***** Source extract *****
We performed RNF43, GNAS, RAS, BRAF, and PIK3CA hotspot sequencing analysis after manual microdissection of the epithelial component of the cyst (Fig. 3). The lesion was characterized by a KRAS p.G13D somatic mutation, as detected by both Sequenom MassArray sequencing (Myriapod Colon Status, Diatech Pharmacogenetics, Jesi, Italy) and droplet digital PCR (Bio-Rad, Hercules, CA), and by two germline RNF43 single nucleotide variants (i.e., p. I47V and p.R117H). The other evaluated genes did not present detectable alterations.
The most important differential diagnosis included MCN, a macrocystic/gastric-type IPMN, and a SMC of the pancreas. Of note, these lesions may show some overlapping features. The lack of an ovarian-type stroma, and in second line the fact that the patient was a male, helped in ruling out the diagnosis of MCN. The lack of a clear communication with the ductal tree, the absence of a diffuse papillary architecture, and its macroscopic appearance helped in excluding the diagnosis of IPMN. Therefore, a final diagnosis of SMC was achieved. The patient is still alive and without evidence of disease/relapse 42 months after surgical resection.
Patients and methods
The PRISMA (Preferred Reporting Items for Systematic Reviews and Meta-analyses) guidelines were followed when performing and reporting this systematic review . A systematic review was performed from January 1, 1984, to May 28, 2020, using a search string which included the terms “simple cyst,” “true cyst,” “solitary cyst,” “simple mucinous cyst,” and “mucinous non-neoplastic cyst” (Appendix).
Full-text studies published in English language after 1984 were included. In 1984, Cubilla et al.  firstly defined this congenital non-neoplastic cyst as a “simple cyst.” All publications related to pancreatic SMC (histologically confirmed), which included adult patients (defined as more than 18 years old) and reported a description of patient and tumor characteristics (demographics, diagnosis, treatment, and outcome), were considered for the eligibility phase.
Studies selection and data extraction
Two investigators (A.S.T. and G.V.) independently reviewed all the records left after the screening phase. In case of disagreement, a consensus was reached involving a third investigator (A.C.M.). Case series including pediatric patients with aggregate clinical data were excluded. To avoid duplication of cases, the clinical data reported were cross-referenced by the country of origin, and then by the center from which the case originated. Variables that were recorded included patient age, gender, and symptoms; SMC location and size; pre-operative diagnosis (fine-needle aspiration-FNA or biopsy); type of surgery; histochemical and immunohistochemical data (CAM5.2, AE1/AE3, CK8-18, CK7, CK19, CK20, mucin-MUC1, MUC2, MUC5AC, MUC6, CEA, CA19.9, inhibin, PR); time of follow-up; and outcome.
*****
### Study questions
1. Give again, word for word, the part of the pancreatic cyst text that opens with the words "Full-text studies published" and closes with "the eligibility phase.".
2. Answer these questions from the pancreatic cyst text:
(a) What somatic mutation characterized the lesion?
(b) How many months after surgical resection was the patient still alive and without evidence of disease or relapse?
(c) On what date did the period covered by the systematic review end?
***** Data section *****
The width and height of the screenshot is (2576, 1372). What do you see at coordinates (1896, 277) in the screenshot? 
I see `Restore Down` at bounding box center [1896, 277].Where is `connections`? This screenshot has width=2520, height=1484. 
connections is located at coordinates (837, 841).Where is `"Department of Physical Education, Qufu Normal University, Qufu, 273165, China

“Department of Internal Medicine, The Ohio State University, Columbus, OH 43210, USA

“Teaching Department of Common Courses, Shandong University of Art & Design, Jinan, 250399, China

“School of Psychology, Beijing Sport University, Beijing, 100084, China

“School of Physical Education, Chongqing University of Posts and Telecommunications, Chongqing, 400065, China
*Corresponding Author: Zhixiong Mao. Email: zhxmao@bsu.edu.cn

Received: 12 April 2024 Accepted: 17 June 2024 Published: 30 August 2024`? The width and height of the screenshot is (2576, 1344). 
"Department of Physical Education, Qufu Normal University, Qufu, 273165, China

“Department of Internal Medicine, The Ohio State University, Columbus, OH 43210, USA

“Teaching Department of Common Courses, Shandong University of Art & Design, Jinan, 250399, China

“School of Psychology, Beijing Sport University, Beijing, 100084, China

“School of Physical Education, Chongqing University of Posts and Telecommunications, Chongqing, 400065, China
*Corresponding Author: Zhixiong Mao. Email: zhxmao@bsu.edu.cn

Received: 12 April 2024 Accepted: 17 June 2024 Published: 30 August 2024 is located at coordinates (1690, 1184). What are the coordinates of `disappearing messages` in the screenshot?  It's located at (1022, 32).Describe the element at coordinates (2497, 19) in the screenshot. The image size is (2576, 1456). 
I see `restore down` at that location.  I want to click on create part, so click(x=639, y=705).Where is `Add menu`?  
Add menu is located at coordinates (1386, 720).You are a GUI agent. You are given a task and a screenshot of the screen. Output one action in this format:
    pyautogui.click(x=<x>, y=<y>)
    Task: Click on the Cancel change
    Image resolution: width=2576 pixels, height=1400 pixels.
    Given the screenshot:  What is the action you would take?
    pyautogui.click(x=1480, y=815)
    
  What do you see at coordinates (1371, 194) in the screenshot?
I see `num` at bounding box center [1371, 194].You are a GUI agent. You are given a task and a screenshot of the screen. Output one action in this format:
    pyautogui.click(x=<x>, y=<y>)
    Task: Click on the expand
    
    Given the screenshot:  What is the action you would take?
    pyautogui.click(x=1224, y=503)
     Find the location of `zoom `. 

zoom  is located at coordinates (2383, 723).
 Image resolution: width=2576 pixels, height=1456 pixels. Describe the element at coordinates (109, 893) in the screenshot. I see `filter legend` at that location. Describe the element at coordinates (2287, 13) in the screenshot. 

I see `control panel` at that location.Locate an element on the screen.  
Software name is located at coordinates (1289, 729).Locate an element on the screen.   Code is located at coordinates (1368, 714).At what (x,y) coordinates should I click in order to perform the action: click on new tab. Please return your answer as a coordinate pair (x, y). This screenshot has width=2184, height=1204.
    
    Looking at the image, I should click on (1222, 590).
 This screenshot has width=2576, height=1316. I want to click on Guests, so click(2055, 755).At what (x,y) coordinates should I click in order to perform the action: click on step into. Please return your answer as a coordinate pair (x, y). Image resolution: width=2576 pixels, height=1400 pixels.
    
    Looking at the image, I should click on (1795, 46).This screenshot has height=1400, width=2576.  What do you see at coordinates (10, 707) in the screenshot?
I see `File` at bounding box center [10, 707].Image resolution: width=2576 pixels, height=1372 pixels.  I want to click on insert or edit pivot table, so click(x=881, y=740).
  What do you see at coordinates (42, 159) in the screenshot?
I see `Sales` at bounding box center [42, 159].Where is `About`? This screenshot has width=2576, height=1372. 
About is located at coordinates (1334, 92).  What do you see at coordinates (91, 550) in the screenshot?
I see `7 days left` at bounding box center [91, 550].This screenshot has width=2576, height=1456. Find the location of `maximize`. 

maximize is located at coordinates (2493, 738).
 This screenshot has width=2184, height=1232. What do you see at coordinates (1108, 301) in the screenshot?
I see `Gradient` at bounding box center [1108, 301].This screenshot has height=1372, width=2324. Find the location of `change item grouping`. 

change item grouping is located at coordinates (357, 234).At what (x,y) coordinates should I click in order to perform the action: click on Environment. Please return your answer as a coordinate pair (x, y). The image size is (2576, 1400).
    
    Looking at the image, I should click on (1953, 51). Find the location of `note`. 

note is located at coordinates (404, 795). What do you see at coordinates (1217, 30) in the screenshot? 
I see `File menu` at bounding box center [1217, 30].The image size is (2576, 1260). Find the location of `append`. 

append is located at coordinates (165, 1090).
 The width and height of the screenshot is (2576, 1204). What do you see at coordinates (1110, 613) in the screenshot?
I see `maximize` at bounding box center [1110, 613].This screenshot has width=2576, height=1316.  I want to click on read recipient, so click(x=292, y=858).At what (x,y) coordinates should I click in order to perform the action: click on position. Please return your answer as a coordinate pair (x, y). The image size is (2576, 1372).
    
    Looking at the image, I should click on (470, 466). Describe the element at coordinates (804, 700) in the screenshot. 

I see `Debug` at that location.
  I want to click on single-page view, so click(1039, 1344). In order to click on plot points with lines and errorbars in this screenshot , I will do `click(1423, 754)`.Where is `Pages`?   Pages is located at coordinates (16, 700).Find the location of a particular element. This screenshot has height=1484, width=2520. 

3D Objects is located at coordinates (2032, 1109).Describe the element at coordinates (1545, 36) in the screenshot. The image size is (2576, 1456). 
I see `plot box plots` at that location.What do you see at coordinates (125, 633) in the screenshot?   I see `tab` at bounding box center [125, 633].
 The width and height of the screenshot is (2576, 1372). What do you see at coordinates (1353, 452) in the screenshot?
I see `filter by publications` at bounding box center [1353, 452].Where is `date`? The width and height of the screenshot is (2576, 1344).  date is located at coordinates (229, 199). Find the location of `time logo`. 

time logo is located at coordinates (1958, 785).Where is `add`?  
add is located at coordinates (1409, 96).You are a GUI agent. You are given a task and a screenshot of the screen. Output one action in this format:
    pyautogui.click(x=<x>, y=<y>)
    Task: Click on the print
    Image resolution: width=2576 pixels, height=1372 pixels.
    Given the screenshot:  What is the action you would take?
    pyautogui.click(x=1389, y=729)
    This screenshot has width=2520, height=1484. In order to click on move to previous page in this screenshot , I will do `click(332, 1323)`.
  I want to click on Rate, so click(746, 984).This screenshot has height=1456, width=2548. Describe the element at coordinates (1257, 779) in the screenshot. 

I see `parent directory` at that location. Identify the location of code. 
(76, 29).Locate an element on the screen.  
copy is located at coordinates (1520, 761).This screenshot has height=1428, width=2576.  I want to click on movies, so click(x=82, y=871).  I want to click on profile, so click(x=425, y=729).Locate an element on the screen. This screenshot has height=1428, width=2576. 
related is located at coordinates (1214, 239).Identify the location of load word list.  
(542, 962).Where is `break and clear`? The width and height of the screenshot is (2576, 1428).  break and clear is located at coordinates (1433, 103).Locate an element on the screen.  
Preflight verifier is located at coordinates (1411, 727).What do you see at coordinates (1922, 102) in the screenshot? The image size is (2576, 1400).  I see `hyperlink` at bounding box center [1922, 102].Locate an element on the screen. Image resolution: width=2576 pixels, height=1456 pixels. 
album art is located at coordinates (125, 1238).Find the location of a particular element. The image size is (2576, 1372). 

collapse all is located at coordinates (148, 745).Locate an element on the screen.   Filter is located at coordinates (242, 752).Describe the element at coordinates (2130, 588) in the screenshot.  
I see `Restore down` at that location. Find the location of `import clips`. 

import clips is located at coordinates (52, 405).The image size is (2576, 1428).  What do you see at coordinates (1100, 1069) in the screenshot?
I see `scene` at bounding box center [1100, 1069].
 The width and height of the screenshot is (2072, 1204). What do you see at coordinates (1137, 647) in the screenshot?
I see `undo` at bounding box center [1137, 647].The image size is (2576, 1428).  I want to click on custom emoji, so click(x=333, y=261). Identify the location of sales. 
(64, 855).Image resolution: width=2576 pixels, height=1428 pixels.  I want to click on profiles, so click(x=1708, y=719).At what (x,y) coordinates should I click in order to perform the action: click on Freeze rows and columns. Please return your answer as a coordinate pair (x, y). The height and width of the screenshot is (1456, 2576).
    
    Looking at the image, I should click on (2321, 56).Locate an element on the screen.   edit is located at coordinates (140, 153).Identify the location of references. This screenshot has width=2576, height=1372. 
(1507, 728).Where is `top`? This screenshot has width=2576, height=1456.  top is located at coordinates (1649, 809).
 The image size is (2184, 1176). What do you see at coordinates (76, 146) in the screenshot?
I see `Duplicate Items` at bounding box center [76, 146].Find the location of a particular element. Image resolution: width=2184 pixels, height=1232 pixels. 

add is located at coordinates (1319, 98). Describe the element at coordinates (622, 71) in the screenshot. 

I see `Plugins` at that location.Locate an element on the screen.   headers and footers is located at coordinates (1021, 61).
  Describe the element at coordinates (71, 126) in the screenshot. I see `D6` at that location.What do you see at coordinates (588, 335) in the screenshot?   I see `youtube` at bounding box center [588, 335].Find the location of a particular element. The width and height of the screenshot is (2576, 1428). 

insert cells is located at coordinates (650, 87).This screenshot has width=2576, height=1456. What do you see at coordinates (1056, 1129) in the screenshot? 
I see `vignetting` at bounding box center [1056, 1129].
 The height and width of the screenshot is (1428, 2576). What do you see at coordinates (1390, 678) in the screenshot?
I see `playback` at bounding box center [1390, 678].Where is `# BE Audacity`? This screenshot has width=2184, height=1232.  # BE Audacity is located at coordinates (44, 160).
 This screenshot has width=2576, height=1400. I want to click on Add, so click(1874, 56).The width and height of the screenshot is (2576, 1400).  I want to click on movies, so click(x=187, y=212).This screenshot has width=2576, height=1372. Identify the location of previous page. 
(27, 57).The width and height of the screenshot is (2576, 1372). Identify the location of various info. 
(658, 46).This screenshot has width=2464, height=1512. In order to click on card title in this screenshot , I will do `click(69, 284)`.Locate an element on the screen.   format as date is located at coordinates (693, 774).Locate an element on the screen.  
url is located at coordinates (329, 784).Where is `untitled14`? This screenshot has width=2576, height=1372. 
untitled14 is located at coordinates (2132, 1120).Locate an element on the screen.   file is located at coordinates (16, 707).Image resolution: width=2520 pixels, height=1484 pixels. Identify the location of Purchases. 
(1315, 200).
*****
### Answer list
1.
Full-text studies published in English language after 1984 were included. In 1984, Cubilla et al.  firstly defined this congenital non-neoplastic cyst as a “simple cyst.” All publications related to pancreatic SMC (histologically confirmed), which included adult patients (defined as more than 18 years old) and reported a description of patient and tumor characteristics (demographics, diagnosis, treatment, and outcome), were considered for the eligibility phase.

2.
(a) KRAS p.G13D
(b) 42 months
(c) May 28, 2020